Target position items
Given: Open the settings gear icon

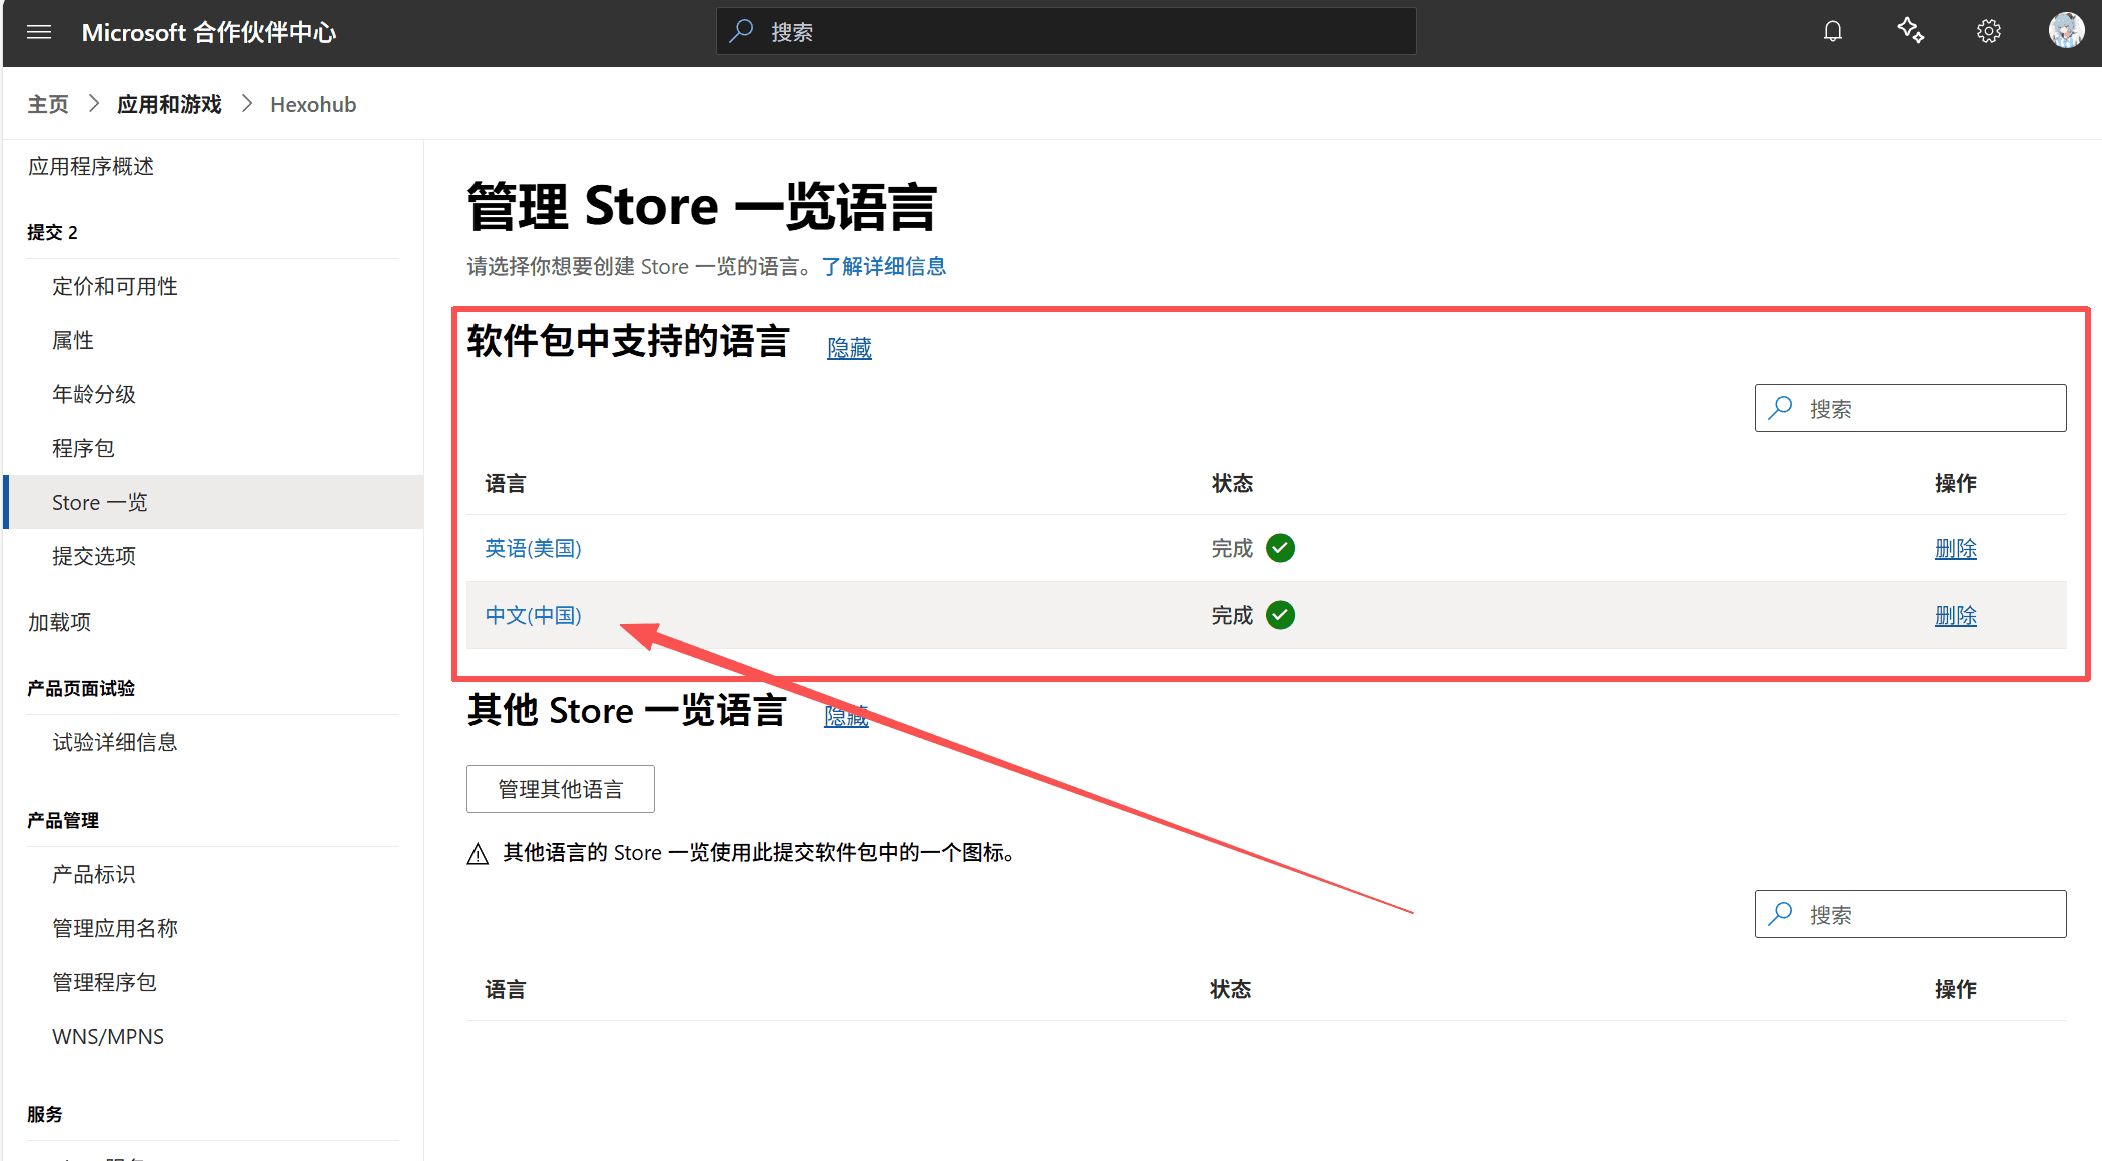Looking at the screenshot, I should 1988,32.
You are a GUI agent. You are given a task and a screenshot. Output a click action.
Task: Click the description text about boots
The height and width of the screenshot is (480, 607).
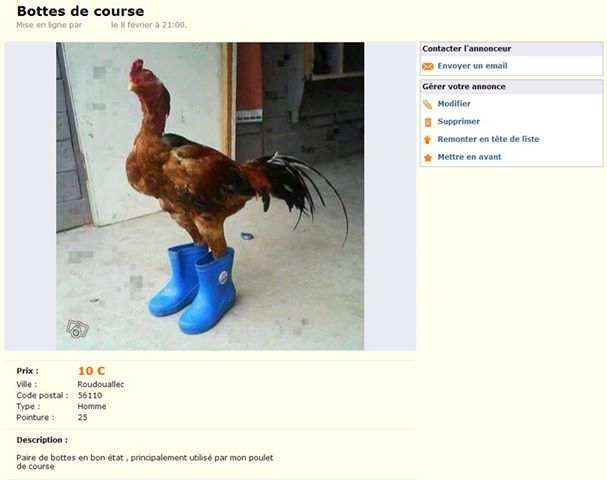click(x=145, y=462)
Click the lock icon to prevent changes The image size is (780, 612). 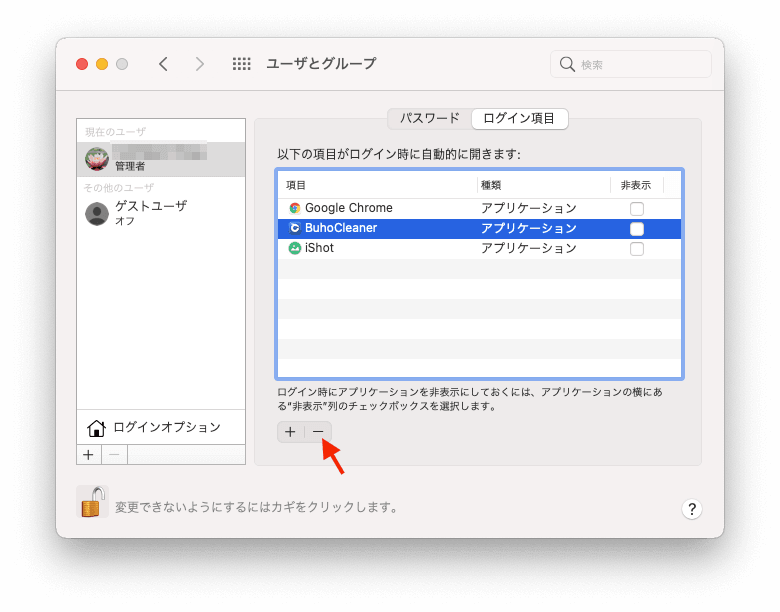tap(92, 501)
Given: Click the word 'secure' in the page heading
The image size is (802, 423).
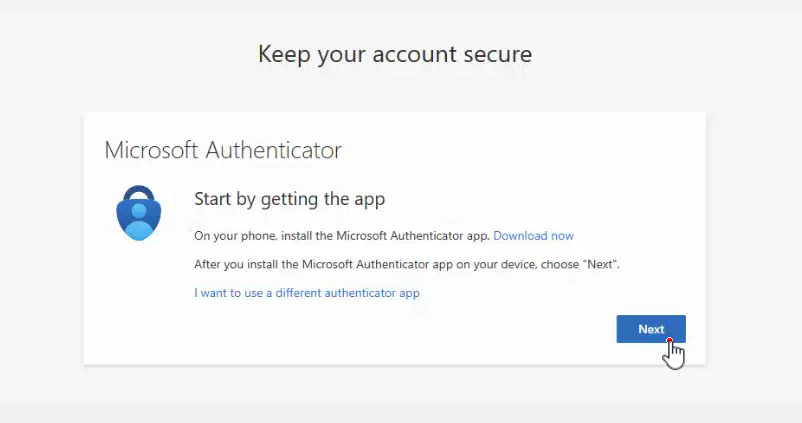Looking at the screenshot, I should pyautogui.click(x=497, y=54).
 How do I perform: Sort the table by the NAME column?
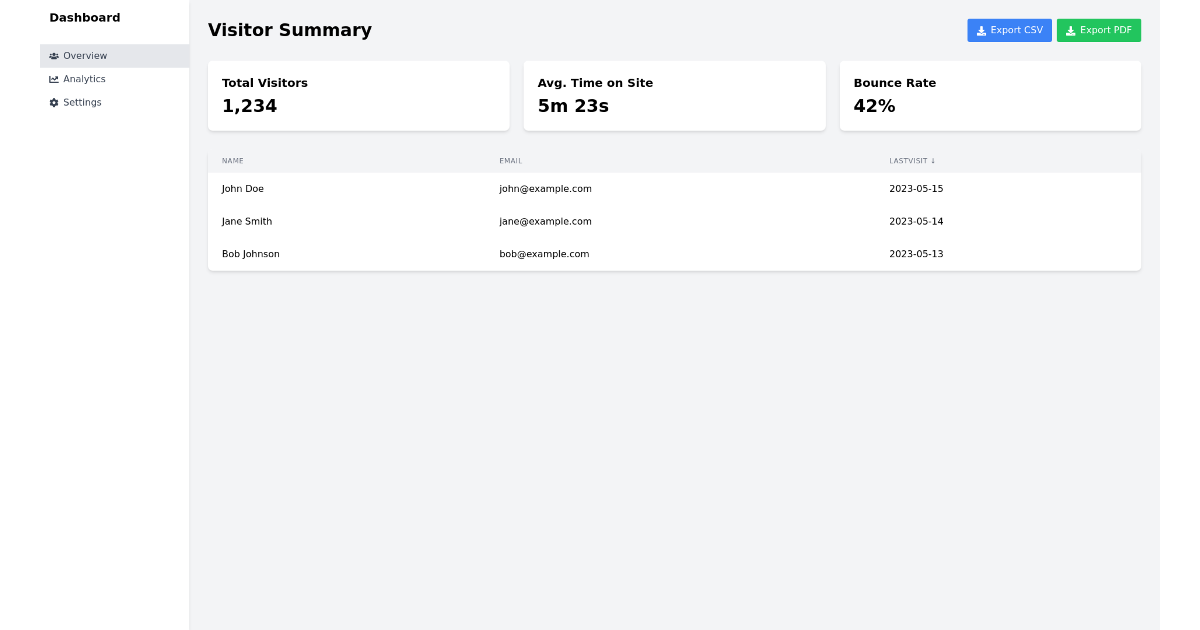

> _DO THIS_:
Copy out the items word for word, starting with the line that contains "Given: Click the" and continuing through the end of the items. Leave the pictures out.

> _COMPLETED EXERCISE_:
Given: Click the word 'secure' in the page heading
The image size is (802, 423).
Looking at the screenshot, I should pyautogui.click(x=497, y=54).
 How do I perform: Sort the table by the NAME column?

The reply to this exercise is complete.